At this point he run out of money.
At this point came in the picture his helpful friends. These friends did not always understand why Arpi wants certain things, still they helped him.
First step was the dashboard.
Arpi have seen in a magazine a sportscar that had shiny dashboard, so he wanted one.
First he tried to cut one from an aluminum sheet. He cut himself really bad but at least decided to approach the problem from a different angle: now he wanted to use aluminum foil.
He bought 30 tubes of Technokol Rapid, this is a quick drying glue, it is highly flammable and some people use its vapors as narcotics.
They started to glue the aluminum foil on a nice Sunday morning. Fortunately I got there only at the end.
They worked in a garage, they went completely nuts from the vapors of the glue. I knew something is wrong because the garage door smelled from meters like a paint factory.
All Arpi said was: "hehehe". And sometimes he added: "cool, hehe".
They were sitting on the garage floor with his friends and grinned. I looked at the car. I could tell they started on the right side, because there the aluminum foil was well fit to the dashboard and flat, on the right side obviously they used scissors to cut the foil. As they continued the work toward the driver's side the vapors got the better of them. By the time they got to the odometer they glued over it, covered with aluminum foil peaces the steering wheel and the ventilation holes, half of the left window, and some of the left door, both seats, and everything was dripping from the glue. First they carefully flattened the foil to the dashboard, later they were not disturbed by so minor errors.
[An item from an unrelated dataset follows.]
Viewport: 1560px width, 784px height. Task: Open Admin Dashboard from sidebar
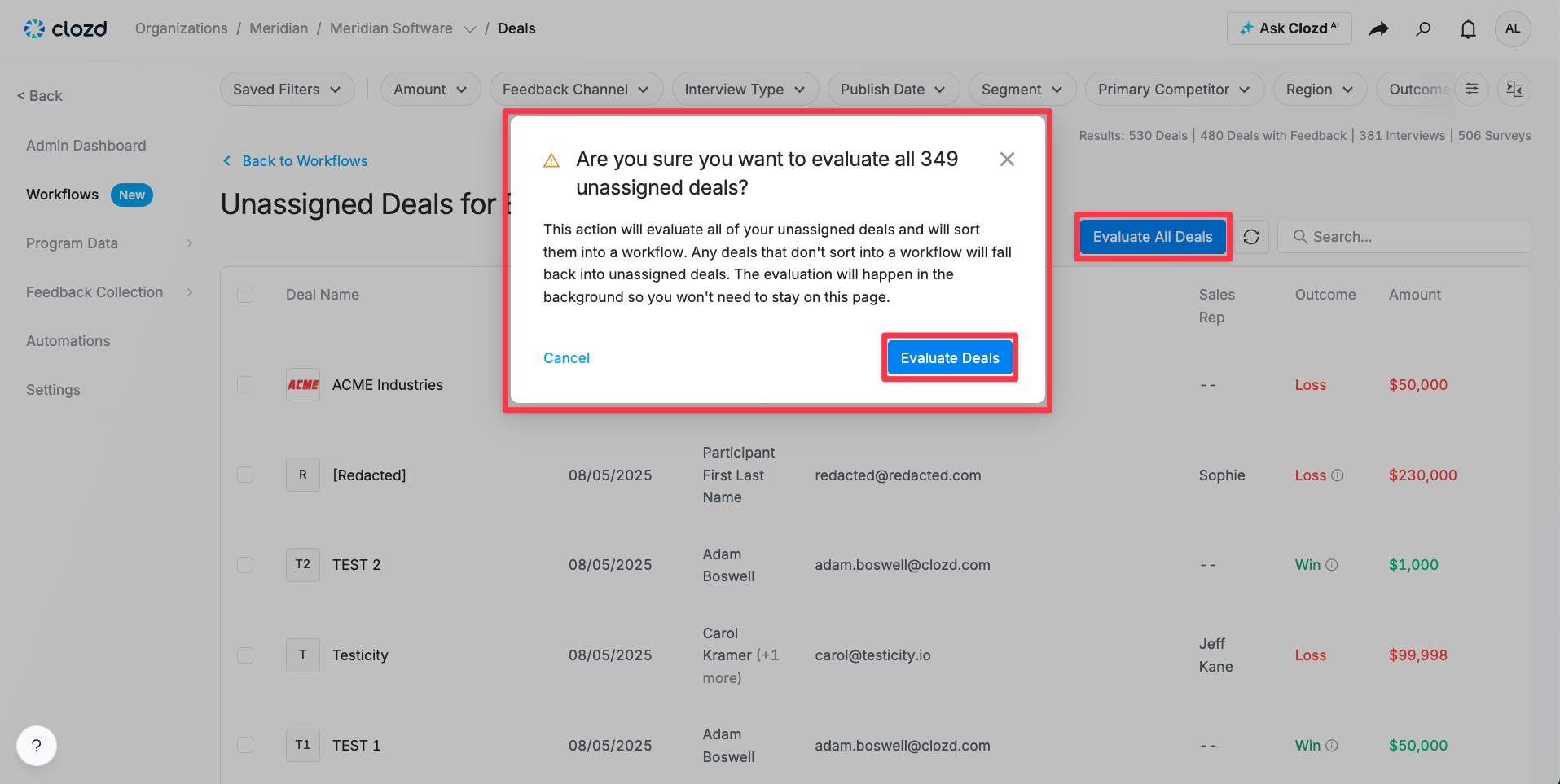coord(86,146)
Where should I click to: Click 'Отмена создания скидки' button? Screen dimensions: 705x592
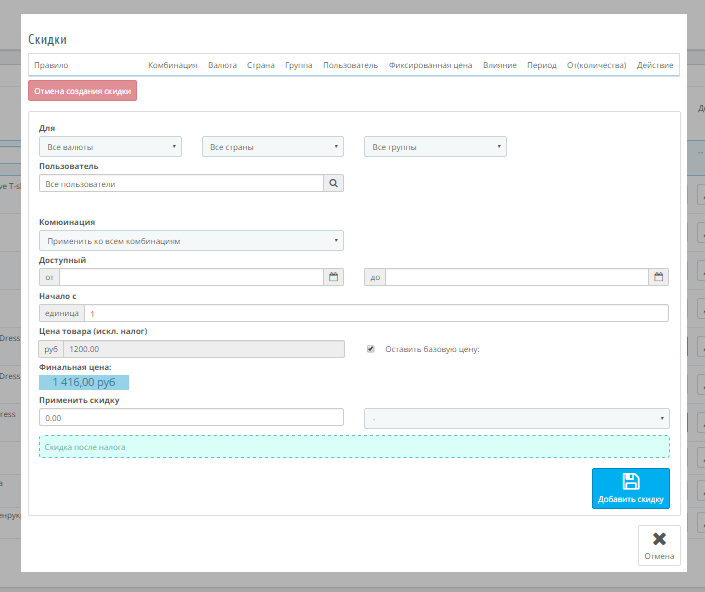click(x=82, y=91)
I had this mental picture: imagine the tin man driving the car, getting in a lethal accident and splashing all over the dashboard.
I have pulled them out to fresh air, I realised only then, that their had and cloths shines too they got the glue and aluminum foil on each other. It must have been a great party.
They were looking at me with dilated eyes, completely confused from the sunshine, and just kept on silently shining. They looked like happy UFOnautes after a flying saucer crash.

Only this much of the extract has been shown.